> **Data listing**:
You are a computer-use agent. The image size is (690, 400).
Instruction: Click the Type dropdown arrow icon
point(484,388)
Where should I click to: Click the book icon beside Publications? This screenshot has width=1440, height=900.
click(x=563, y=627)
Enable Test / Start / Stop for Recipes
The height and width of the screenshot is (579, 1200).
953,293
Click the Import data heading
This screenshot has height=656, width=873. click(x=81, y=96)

---

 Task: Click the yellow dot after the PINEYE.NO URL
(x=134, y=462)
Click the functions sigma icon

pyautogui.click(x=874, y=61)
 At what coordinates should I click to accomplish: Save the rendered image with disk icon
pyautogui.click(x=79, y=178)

> **Assignment**:
Starting at the line that has "You are a computer-use" in the records above, restate word for word every line until the one that has "Enable Test / Start / Stop for Recipes", and include that one as well.

> **Solution for this problem**:
You are a computer-use agent. The image size is (690, 400).
Instruction: Click the Type dropdown arrow icon
point(484,388)
Where should I click to: Click the book icon beside Publications? This screenshot has width=1440, height=900.
click(x=563, y=627)
Enable Test / Start / Stop for Recipes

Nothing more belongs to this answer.